The United Kingdom Is Ripe For Stock Pickers

By Aaron Levitt | December 06, 2013 AAA

With Europe now beginning to grind its way out of its recessionary funk, stocks on the continent have become a hot-spot of investor activity. Broad market measures like the Vanguard FTSE Europe ETF (NYSE:VGK) have surged to new 52-week highs over the last few months. Overall, Europe as a whole remains an attractive place to put money to work in today’s market environment.

However, some of nations within the region are a bit more attractive than others. In this instance we’re talking about the United Kingdom.

After dodging a triple-dip recession, equities in the U.K. are set to surge and represent one of the best “values” for investors on the continent. Adding a dose of British stocks could be one of the best bets for the New Year.

London Calling

While its growth isn’t as high as some emerging markets, GDP growth in the U.K. is moving at its fastest pace in nearly three years. The U.K. managed to record 0.7% in GDP expansion in the second quarter of this year and followed that with 0.8% in the third. On a year-over-year basis, the third quarters GDP was 1.5% higher. Overall, its economy registered an annualized GDP growth rate of 3.2% in the third quarter. That’s pretty impressive considering how bad things were in the nation during the economic crisis.

And things are still getting better for the nation.

Driven by gains across all sectors, unemployment in the U.K. has fallen to its lowest level in four years. As the Eurozone- its major trading partner- has managed to get its act together, U.K.-based firms have been seeing huge orders for their products. Manufacturing data for the country has expanded- again at post-recession highs. That’s driving jobs and consumer spending in the nation. All of which is helping pull the U.K. out of its funk.

Given the prospects for better times ahead, the Bank of England has upped its GDP forecasts. The central bank now predicts that the U.K. economy will expand at 2.8% in 2014. That figure represents one of the strongest estimations of growth in the all of Europe.
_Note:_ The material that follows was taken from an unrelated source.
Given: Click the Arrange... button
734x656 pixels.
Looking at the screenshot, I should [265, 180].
Despite having the most to gain in the year ahead, British equities are still trading for cheap metrics when compared to the rest of Europe. According to Bloomberg, U.K. equities can be had for a P/E of just 14. That’s cheaper the pan-Europe’s P/E of 15 as well as U.S. market’s represented by the SPDR S&P 500 (NYSE:SPY) at 16. Even more impressive is the U.K.’s CAPE ratio, which is nearly 5 full basis points less than U.S. Adding in the fact the U.K. is home to some of the largest multinationals and yields a juicy 3.4% and you have a recipe for value.
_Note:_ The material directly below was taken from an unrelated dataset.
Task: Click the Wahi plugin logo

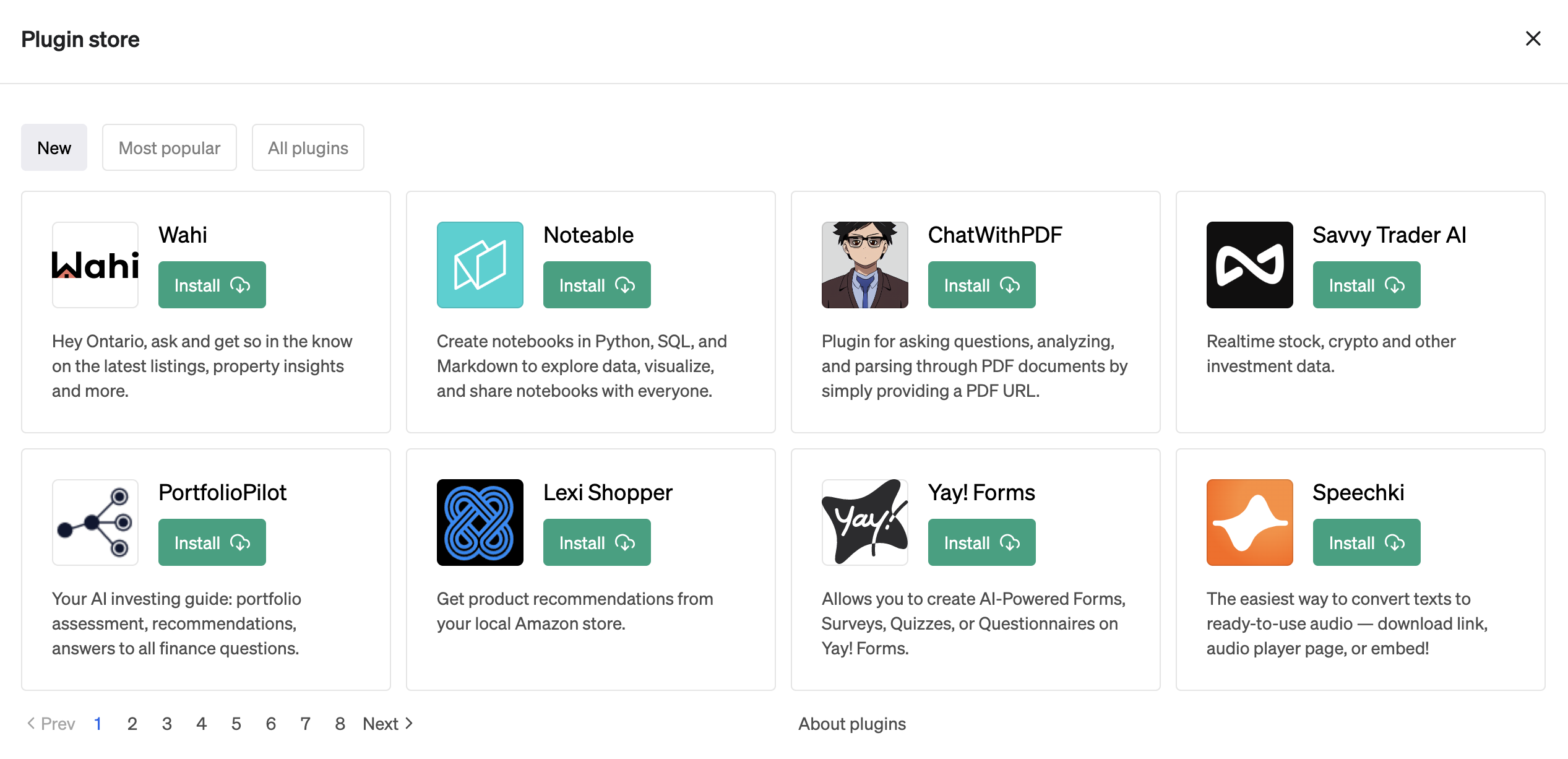Action: [x=95, y=265]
A Fish and Chips Portfolio

With the U.K. being one of the brightest spots in Europe, investors may want to overweight the nation. Luckily, as one of the largest developed markets, investors do have a lot of choice when it comes to adding the United Kingdom to a portfolio. The easiest and broadest way is through the iShares MSCI United Kingdom Index (NYSE:EWU).
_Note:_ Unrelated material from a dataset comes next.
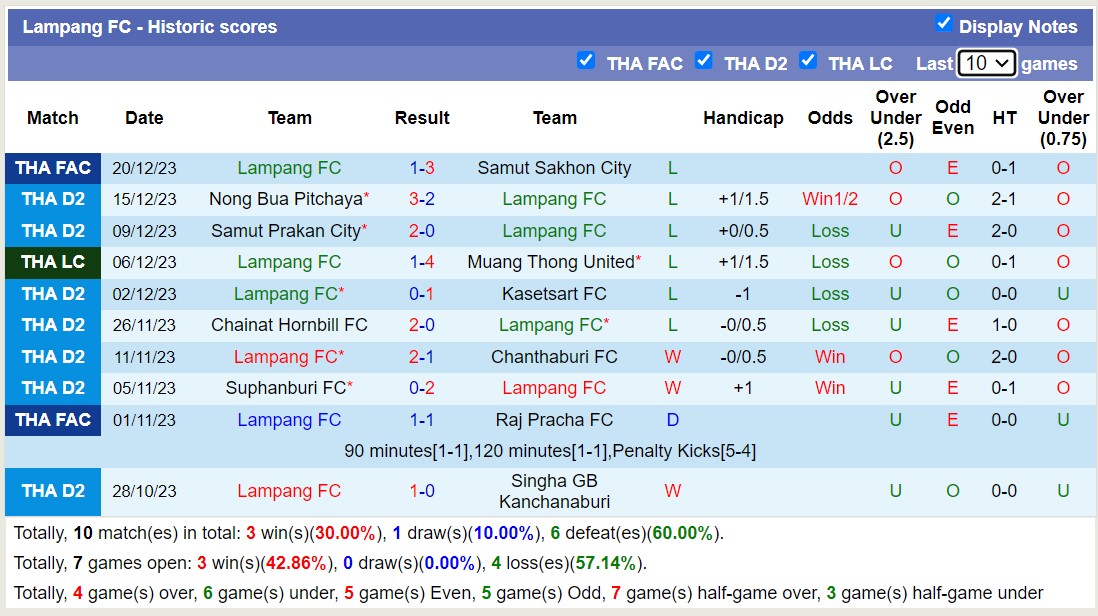Select the 1-3 result of the first match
The fund follows 107 of the largest companies within the nation. These include a who’s who of multinational giants such as mining firm, BHP Billiton (NYSE:BHP), cigarette producer British American Tobacco (NYSE:BTI) and spirit-maker Diageo (NYSE:DEO). And at 2.72%, the fund yields more than the S&P 500. Another broad choice could be the new WisdomTree United Kingdom Hedged Equity (DXPS) –which uses hedging to take the nation’s currency out of the equation.

With the U.K. being a main ally of the U.S., many of its shares trade on the NYSE. That includes the nation’s top pharmaceutical firms. Getting a major boost from Obamacare as well as emerging market demand for new drugs and therapies, both GlaxoSmithKline (NYSE:GSK) and AstraZeneca PLC (NYSE: AZN) offer strong global growth profiles and dividends. The shares yield 4.7% and 7.3%, respectively.

Like its healthcare industry, the U.K’s energy sector continues to churn out big results. According to research firm Capital Economics, energy firms in the U.K. have delivered earnings growth of 15% a year over the last decade. That’s helped boost earnings and dividends at energy giants like BP (NYSE:BP) and British Gas (OTCBB:BRGYY). With long-term energy demand still in place, these firms should be able to continue pleasing investors into the future.

The Bottom Line

With the situation in Europe finally moving ahead, investors may want to focus on the United Kingdom. Stocks within the nation remain a huge value, despite its growth prospects. For investors, adding a dose of the U.K.’s multinationals or its small caps via the iShares MSCI United Kingdom Small Cap (NASDAQ: EWUS) could be in order.

Disclosure - At the time of writing, the author did not own shares of any company mentioned in this article.